Concurrently, the ATO released two notifications via its website, one addressed to businesses and the other to tax professionals, flagging a compliance drive where employers showing “early or ongoing signs of non-compliance” with PAYG, SG and/or FBT obligations may be contacted. The notifications also provide that if there has been unresponsiveness or ongoing patterns, the ATO may progress to “a review or audit to assess their situation”.
Separately, the ATO published common SG errors that it has identified, underlining again the data-led focus that allows the regulator to flag issues. The three common errors noted by the ATO are:
- Rejected superannuation payments: Employers are not addressing rejected contributions on a timely basis, where often rejections are due to erroneous employee details (e.g. an incorrect Tax File Number). This data mismatch becomes visible to the ATO by comparing employer STP reporting to super fund reporting. The regulator flagged the necessity for employers to build stronger governance in relation to rejected contributions, including potential utility of the “default super fund” to mitigate non-compliance risk.

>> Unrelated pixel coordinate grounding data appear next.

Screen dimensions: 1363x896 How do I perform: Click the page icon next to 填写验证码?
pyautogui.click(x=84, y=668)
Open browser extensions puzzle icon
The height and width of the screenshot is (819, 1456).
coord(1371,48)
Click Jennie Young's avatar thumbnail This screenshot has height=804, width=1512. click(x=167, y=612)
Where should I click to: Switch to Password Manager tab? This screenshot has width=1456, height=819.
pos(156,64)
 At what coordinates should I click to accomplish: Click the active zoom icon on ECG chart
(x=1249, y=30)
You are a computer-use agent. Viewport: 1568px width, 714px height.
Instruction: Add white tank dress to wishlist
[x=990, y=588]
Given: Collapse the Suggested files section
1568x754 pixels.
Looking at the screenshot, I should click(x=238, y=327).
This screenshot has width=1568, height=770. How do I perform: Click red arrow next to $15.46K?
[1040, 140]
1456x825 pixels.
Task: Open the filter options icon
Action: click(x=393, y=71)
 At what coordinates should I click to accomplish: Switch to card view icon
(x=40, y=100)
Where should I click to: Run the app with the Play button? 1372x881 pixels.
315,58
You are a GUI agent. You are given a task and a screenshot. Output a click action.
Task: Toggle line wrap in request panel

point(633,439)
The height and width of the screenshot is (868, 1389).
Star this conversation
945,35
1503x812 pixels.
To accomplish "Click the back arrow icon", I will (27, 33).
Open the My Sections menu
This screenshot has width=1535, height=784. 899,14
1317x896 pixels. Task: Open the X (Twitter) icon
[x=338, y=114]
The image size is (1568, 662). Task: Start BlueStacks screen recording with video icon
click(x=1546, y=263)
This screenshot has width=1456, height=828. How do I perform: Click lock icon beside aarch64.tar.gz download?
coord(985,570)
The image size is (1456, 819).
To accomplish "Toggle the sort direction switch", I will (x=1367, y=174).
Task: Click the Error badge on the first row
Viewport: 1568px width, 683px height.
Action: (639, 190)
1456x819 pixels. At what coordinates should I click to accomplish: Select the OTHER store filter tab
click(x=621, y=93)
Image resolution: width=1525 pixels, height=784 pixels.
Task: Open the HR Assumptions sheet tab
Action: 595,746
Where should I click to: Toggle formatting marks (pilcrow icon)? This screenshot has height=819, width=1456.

- Incorrect SG calculations: Errors in relation to SG calculations, either in relation to determining what constitutes ordinary time earnings, or in applying the incorrect rate (currently 11.5%). Such miscalculations have become clearer in particular as a result of STP - phase 2 reporting.
- Late payments: Timely payment to a clearing house is not necessarily timely payment of SG - dependent on a clearing house’s arrangements with an employer, payment to a clearing house may not allow sufficient time for the funds to be received into employees’ accounts by the payment deadline. Again, this has become more visible to the ATO through data mining between employer versus fund reporting.